Figure 4.

Exogenous SAMHD1 expression in HuT78 cells significantly increases Fas-L induced apoptosis and caspase-3/7 activity. (A) HuT78 vector control and SAMHD1-expressing cells were treated with 100 ng/ml Fas-L for 48 hours. After 48 hours of treatment, all the cells in triplicate were stained with annexin V-PE and 7-AminoactinomycinD (7-AAD) followed by flow cytometry. Representative flow cytometric profiles are presented (left panel).
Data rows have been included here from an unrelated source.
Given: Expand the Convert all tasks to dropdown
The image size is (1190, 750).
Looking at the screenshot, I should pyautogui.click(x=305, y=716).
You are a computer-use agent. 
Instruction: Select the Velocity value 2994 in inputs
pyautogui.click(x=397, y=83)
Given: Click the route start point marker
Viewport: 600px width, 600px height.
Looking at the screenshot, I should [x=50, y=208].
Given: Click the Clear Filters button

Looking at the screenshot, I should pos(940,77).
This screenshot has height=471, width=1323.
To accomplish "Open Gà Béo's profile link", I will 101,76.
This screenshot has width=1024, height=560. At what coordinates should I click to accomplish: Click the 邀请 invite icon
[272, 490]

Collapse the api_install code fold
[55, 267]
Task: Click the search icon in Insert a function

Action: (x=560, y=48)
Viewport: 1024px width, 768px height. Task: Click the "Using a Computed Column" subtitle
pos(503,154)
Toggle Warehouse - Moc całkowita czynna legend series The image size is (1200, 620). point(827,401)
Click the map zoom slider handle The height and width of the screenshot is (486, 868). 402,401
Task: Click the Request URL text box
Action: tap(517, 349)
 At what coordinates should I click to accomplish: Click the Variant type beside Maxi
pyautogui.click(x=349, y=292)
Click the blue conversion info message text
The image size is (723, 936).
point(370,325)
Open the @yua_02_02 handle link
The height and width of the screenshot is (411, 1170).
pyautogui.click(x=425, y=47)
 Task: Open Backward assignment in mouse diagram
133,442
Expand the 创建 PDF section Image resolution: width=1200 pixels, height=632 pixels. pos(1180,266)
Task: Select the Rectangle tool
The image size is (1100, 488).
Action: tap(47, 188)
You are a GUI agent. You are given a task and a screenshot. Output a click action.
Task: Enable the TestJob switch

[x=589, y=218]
The percentage of non-apoptotic cells, early apoptotic cells, and late apoptotic cells were quantified as presented (right panel). (B) HuT78 vector control and SAMHD1-expressing cells were treated with 100 ng/ml Fas-L for 48 hours. Post-treatment, 1 × 10⁴ cells per cell line were collected in triplicate and incubated in 100 µl of Caspase-Glo 3/7 reagent at room temperature in dark for 1 hour. Caspase-3/7 activity was then determined by measuring luminescence values. C, HuT78 vector control and SAMHD1-expressing cells were treated with Fas-L (100 ng/ml) for 48 hours. Post-treatment, cell lysates from all cell lines were collected and immunoblotting was performed using the antibodies to caspase-8, caspase-3, PARP, and GAPDH (loading control). All the data presented are representative of 3 independent experiments. A–B, ***, p < 0.001.